We associate the pain of an emotional setback with a deep fall. He lets us collapse, disorienting us, making us think that we have lost all our strength. That is why failures and mistakes make us so afraid. Suddenly we stay with many open wounds, and nobody but us can sew them up. Everything deserves a second chance! Love is no exception.
It is not the case that makes you suffer, but the fact that you are downcast on the floor. You can and should beat the dust, dry your tears, and sew your heart back together.
Do not give up. Proclaim courageously that you have lost everything.
It may be more difficult for biological or sentimental reasons to interpret what happens to you than to experience the separation itself. It is not easy to admit that you have reached a point where you need to react in order to move forward. But still you can do it, even if you do not believe you could do it. And if you do, the process of mourning will take its course until you feel better again. It is not easy to take control of the situation. But it's a price you have to pay if you want to be overwhelmed by new opportunities. Wake up from your fragile sleepwalking and face the fear of acceptance. It will take a lot of effort, but I assure you it's worth it.
Julio Cortázar said that "nothing is lost if you are brave enough to announce that everything is lost." When you think about it, the courage to face reality is needed to overcome any emotional loss.
You will approach the light if you have the courage to seek it in the midst of darkness. Complete the bereavement process before starting a new relationship. We are often unaware that the word "grief" is not just associated with the death of a loved one. Grief also means the emotional, cognitive and physical shock that results from loss. In the case of a love relationship, the phases you undergo are the same as in other cases of grief. And how long this grieving process lasts depends on the person.
- Denial: After the separation, the person who did not want to break up initially denies that she has lost her partner.
- Anger or indifference: Over time, the person will begin to recognize the separation. But maybe they can not understand them. This causes guilt, dissatisfaction and other feelings.
- Negotiation: The separation has been recognized, but the person is still thinking about ways and means to get them together again.
- Pain: At this stage of mourning, one is overcome by sadness because one has not been able to find a solution.

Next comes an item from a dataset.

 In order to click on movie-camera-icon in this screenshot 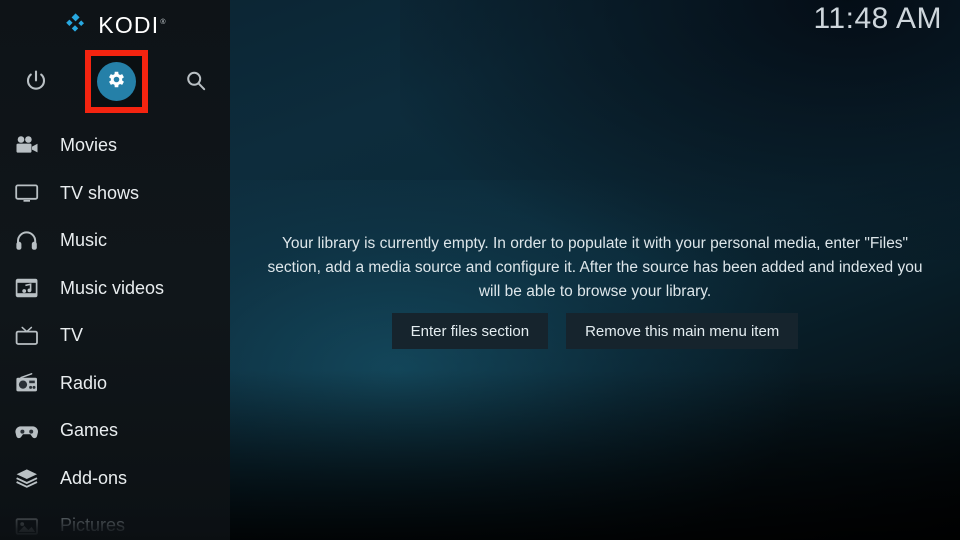, I will do `click(27, 146)`.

If the feeling of suffering does not gradually subside, seek help.
- Acceptance: The person has become aware that there is no going back, and has started to love themselves again. She understood the need to forget the old relationship and create new memories outside.
After the acceptance phase, you will be ready to try something new. This tedious journey will teach you to find yourself, learn from your mistakes, and above all,
find out what makes you happy.
You have to love yourself so that you can love again and be loved by someone else.

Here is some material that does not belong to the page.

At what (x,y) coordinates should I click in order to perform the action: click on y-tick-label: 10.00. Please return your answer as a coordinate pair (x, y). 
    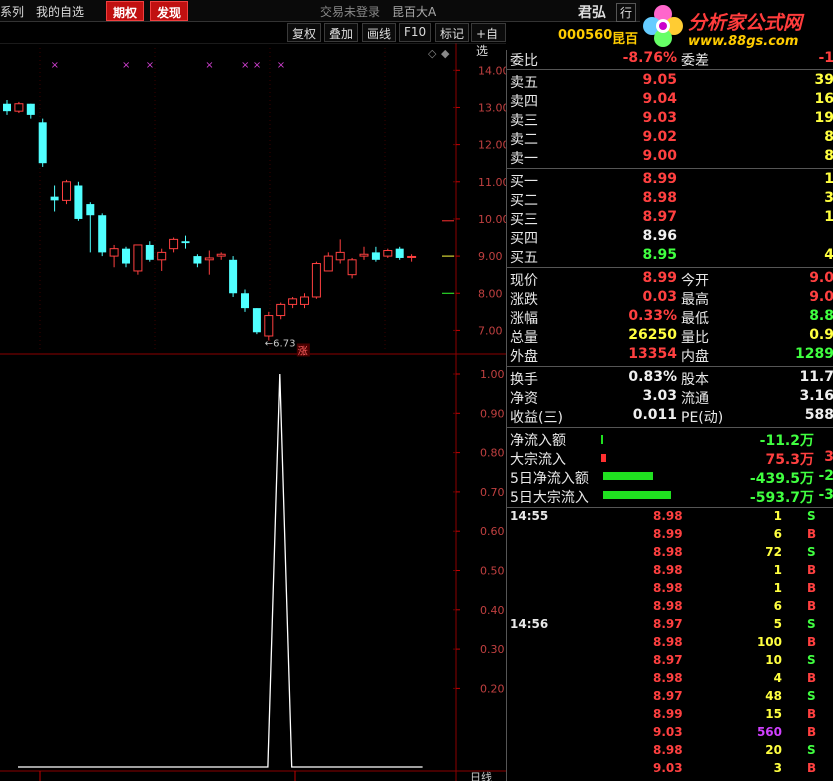
    Looking at the image, I should click on (492, 220).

Give someone else a new chance to stay and make your world a better place. You deserve this pampering and affection. Maybe you have to go back a few steps, sure. But it will not hurt anymore. You will look with astonishment at the past, with the brave face of a fighter. In spite of all the suffering that love has caused you, do not allow this beautiful feeling to be ruined by a bad experience.
We were born to love. And even if love sometimes hurts us, it has nothing to do with the pain. Allow yourself to get to know the best version of yourself with a new partner. Do not let fear stop you when you're really ready. Let her go, let her grow. And if it fails, try again and again. Everything deserves a second chance ... even love!